C.G. Nyström

Self-playing reed organs, with or without keyboards, were extremely popular around the turn of the twentieth century. One of the most popular models was the German Ariston Organette, a table-top organ with a replaceable cardboard perforated disc, that probably inspired J.P. Nyström in Karlstad when he launched his first “reform organ” in 1888.

Disc-playing reed organ, C.G. Nyström, Kristinehamn, 1890 or later (KH 654)

Organs of a similar type were manufactured by C.A.V. Lundholm in Stockholm and P.A. Lindahl in Kalmar, and their popularity continued through the rest of the 19th century until 1913, when production seems to have ceased. On the discs we find not only hymns and spiritual songs, but also folk, dance and marching music such as “Donauwellen”, “Wermlandspolska” and “Finska Rytteriets Marsch”.

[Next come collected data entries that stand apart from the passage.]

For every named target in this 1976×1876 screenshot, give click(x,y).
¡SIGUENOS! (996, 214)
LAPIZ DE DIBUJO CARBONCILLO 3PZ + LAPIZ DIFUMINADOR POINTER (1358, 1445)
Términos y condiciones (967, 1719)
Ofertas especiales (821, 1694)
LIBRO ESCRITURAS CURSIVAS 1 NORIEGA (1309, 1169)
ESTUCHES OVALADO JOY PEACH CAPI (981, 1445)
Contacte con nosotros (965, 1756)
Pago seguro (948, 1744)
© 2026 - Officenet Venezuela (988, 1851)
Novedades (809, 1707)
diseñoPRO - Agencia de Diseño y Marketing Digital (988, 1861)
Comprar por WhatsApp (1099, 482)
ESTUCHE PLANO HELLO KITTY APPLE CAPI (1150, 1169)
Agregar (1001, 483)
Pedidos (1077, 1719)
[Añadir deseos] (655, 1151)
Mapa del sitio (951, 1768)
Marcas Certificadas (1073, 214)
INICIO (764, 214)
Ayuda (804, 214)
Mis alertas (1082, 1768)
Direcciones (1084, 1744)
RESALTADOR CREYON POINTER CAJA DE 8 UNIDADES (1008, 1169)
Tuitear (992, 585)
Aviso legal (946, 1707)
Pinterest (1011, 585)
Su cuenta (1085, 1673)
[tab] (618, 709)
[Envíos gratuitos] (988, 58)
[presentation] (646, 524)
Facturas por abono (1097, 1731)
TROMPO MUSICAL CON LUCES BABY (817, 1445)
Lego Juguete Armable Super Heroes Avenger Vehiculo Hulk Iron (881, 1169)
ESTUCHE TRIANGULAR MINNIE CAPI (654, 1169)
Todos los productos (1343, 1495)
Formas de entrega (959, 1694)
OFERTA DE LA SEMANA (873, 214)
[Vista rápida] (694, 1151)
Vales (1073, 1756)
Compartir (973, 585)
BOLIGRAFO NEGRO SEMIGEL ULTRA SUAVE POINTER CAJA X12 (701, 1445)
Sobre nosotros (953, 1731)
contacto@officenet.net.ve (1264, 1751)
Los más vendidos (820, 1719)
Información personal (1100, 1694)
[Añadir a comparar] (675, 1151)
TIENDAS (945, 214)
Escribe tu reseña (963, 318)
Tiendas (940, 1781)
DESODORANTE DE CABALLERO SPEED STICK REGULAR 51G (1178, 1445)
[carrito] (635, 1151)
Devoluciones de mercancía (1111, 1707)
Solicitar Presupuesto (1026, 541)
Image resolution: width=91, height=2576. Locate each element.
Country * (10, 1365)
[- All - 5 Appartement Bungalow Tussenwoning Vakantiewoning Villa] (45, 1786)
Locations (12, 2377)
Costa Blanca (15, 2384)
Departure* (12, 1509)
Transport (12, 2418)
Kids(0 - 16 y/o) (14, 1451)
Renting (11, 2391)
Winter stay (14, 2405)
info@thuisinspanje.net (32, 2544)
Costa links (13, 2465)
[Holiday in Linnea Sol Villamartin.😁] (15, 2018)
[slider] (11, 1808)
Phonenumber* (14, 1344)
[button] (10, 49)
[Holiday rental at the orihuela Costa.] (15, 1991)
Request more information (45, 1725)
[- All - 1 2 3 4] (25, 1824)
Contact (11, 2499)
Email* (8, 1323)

An interesting exception are the organs of Carl G. Nyström in Kristinehamn. These organs are also driven with perforated discs. However, the mechanics do not activate the organs keys (as with other makers), but instead a separate wind chest that might perhaps rather be characterised as a “built-in music box”.

In the summer of 2016, we not only managed to acquire one of these rare organs for Klaverens Hus, (KH 654), but also fit in a small car without having to disassemble anything other than the two carrying handles on the sides. The keyboard has a range of four octaves, and the built-in music box has 24 tones.